Open threads: the bronze-masked figure with one eye and glowing hands — a cleric of Hephaestus? an automaton? something worse?; the nail's "second part" implies someone holds the other end of the tracker; "dead men rowing" and the symbol of two snakes eating each other are new pieces of the conspiracy; the iron sickles share the same necromantic signature as the nail; Lysandra's mysterious rock formation may finally get a closer look; the village is arming up but time is running short.

Session 7 — April 2, 2026

Teeth of the Deep

The party set sail southwest with Phaedra to dispose of the cursed nail in deep water. The sea went unnervingly calm — smooth as glass — and Phaedra climbed the mast, scanning nervously. A dark shape passed beneath the hull. Moments later, a tentacle lashed out at Heka. On its second pass, the creature grabbed Heka and dragged them under.

What followed was a frantic fight half above, half below the waterline. Calliope hurled javelins from the deck. Taurocles dove in with his longsword and struck the creature at close range. Lysandra jumped in after Heka and used Shape Water to wedge the tentacle open, while Heka — unable to cast with verbal components underwater — struggled to break free. Kir Avun ended it with a well-placed Sleep spell, dropping the creature mid-grapple. Taurocles wrenched Heka loose and shoved them toward the surface.

But Calliope's follow-up javelin — an automatic critical on the unconscious creature — woke it. It erupted in a cloud of ink and vanished. Phaedra identified it as a thalosaur, a deep-water predator known for pulling sailors off boats, and told the party they were lucky to be alive. They reached the disposal site without further incident and dropped the cursed nail into the abyss.

Back in Kyparissos, the village continued its transformation.

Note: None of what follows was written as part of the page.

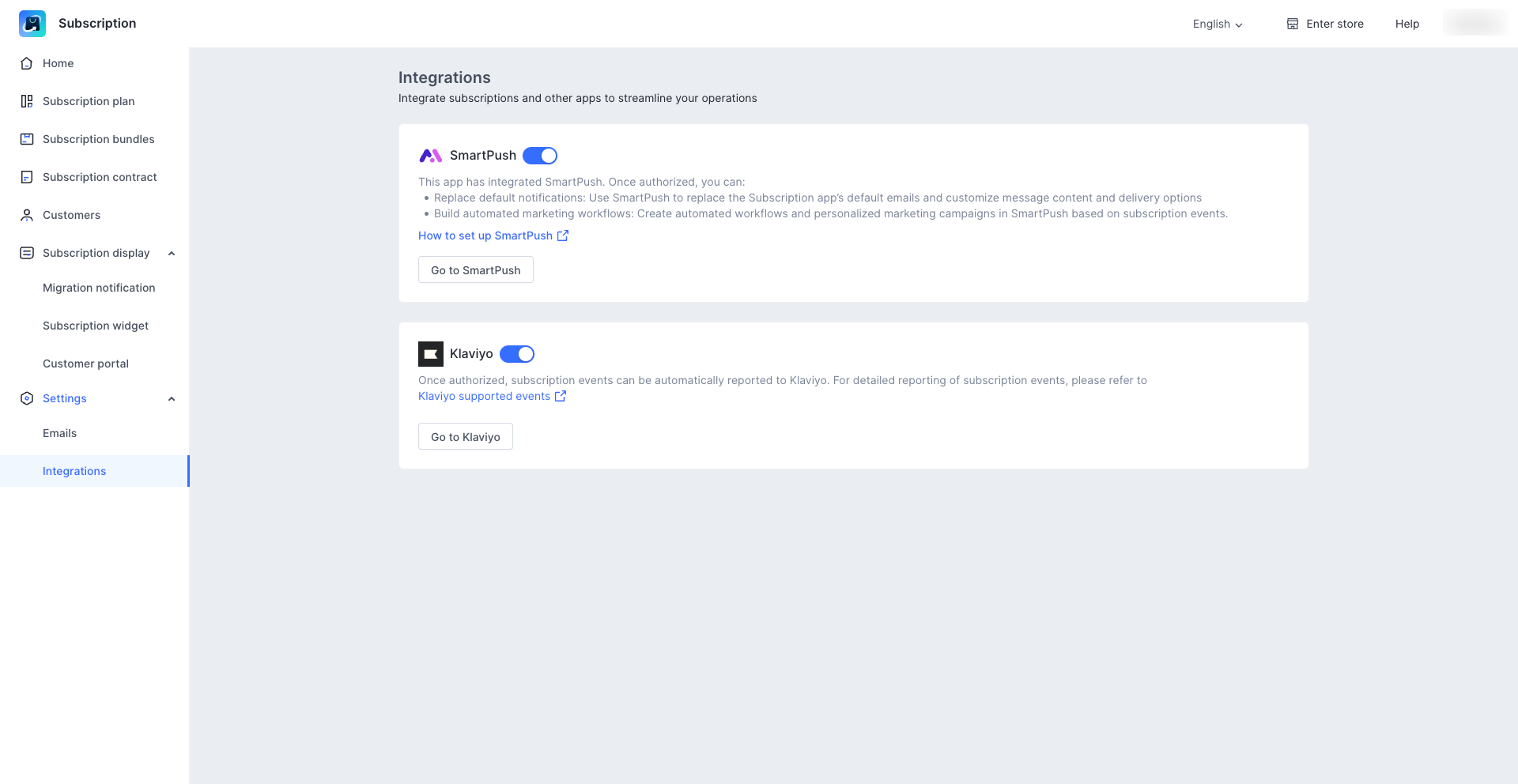Click the SmartPush logo icon

tap(431, 156)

Young villagers were training in the agora — hurling sand-filled balls, swinging heavy wooden clubs, carrying sheep across their shoulders for strength. Ekka joined the exercises. Over dinner, the Archon laid out the next mission: scout the nearby coastal towns to learn which still stood, which had been hit, and who might rally to Kyparissos. He gave the party a clay tablet stamped with his seal — a ram's head, a boat, and a cypress tree — to serve as introduction and authority.

They departed at dawn with the fishing boats and sailed north, passing the ruins of Pylos at a cautious distance. Half a day brought them to Asini — and the same story as Koroni. Buildings hacked apart and still smoldering, overwhelming force, the elderly slaughtered and the young taken. The temple of Demeter had been torn to pieces: the altar cracked, the statue pulled down and smashed, and curse markings scratched into the ground around the rubble. But this time, the raiders had been searching for something specific — an ancient sickle said to be blessed by Demeter.

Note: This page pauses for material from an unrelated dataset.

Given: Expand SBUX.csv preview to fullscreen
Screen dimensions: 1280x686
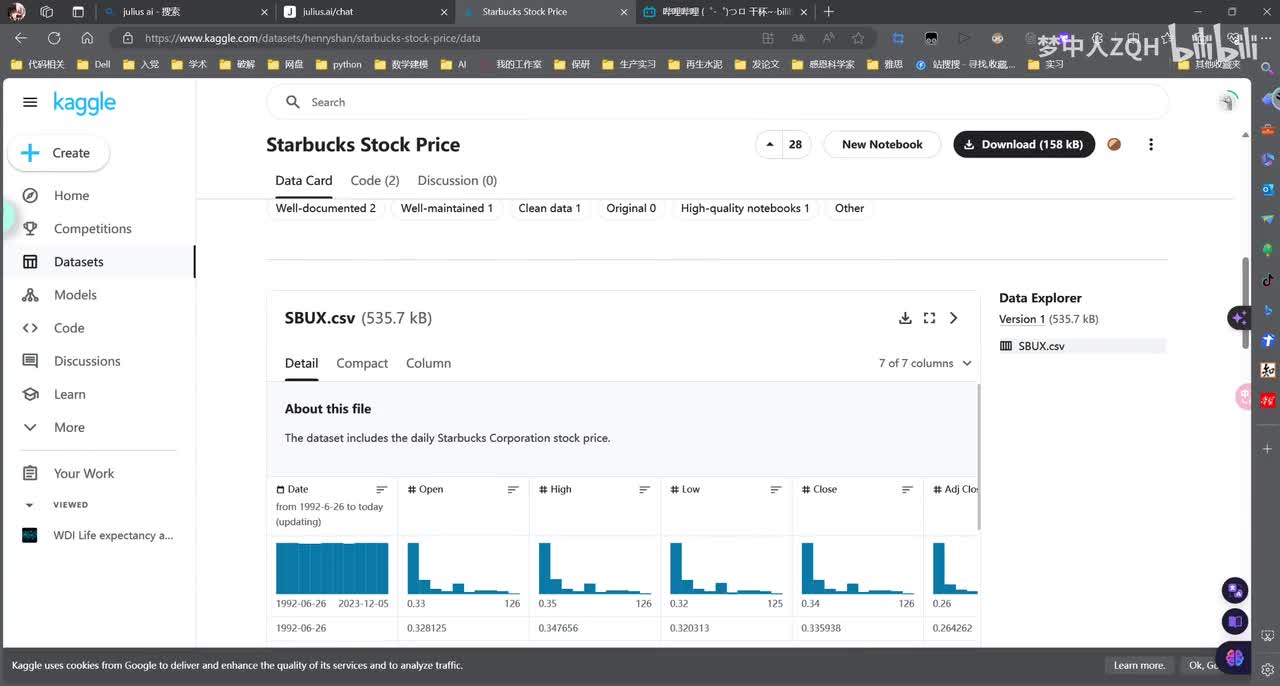Looking at the screenshot, I should (x=929, y=318).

Three survivors hid in the hills above town: Marin, an old fisherman; Irene, a young woman; and Actis, a teenage boy nursing a badly infected leg wound. Marin confirmed the attackers were led by a priest in black robes. He knew Kyparissos and agreed to come. Ekka healed Actis's leg with Cure Wounds, and the boy — wide-eyed at the magic — swore he wanted to fight the people who killed his family.

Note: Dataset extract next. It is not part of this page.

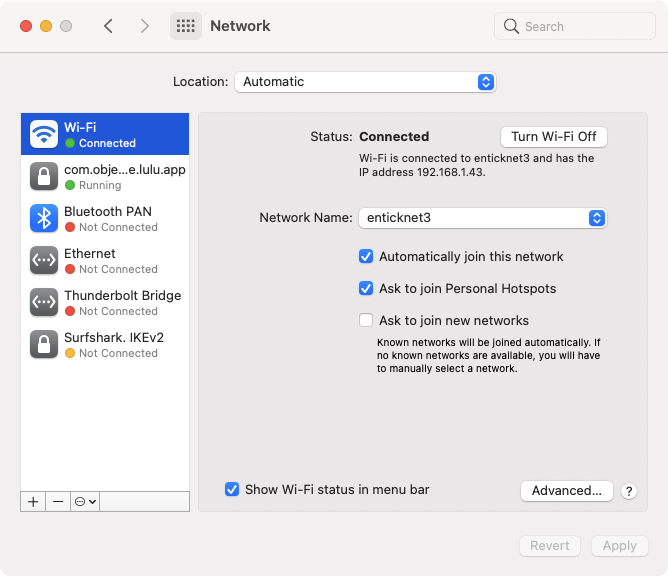Choose the Ethernet service icon
Screen dimensions: 668x576
pos(44,260)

With the next village, Cardamyle, a full day's sail away, the party beached on an isolated stretch of coast and made camp — no fire, watches posted. The precautions weren't enough. During the second watch, a giant hyena and her two cubs hit the camp in a surprise attack, mauling Kir Avun before anyone could react. Kir Avun's Thunderwave killed one cub and rattled the mother; Ekka put the giant hyena to sleep. It woke when Lore landed a critical hit, and the beast savaged the still-sleeping Calliope before the party brought it down — Lore's final shot dropping it for good. The old fisherman Marin butchered the hyenas by firelight, and the group ate gamy hyena meat for breakfast before pushing off toward Cardamyle.

Open threads: the conspiracy is systematically raiding villages for divine artifacts — Athena's hero shield at Koroni, Demeter's blessed sickle at Asini; the priest in black robes appears at every attack; captives are being taken inland for unknown purposes; Cardamyle and the third village remain to be scouted; the thalosaur encounter raises questions about what else stirs in the deep water near the nail's resting place.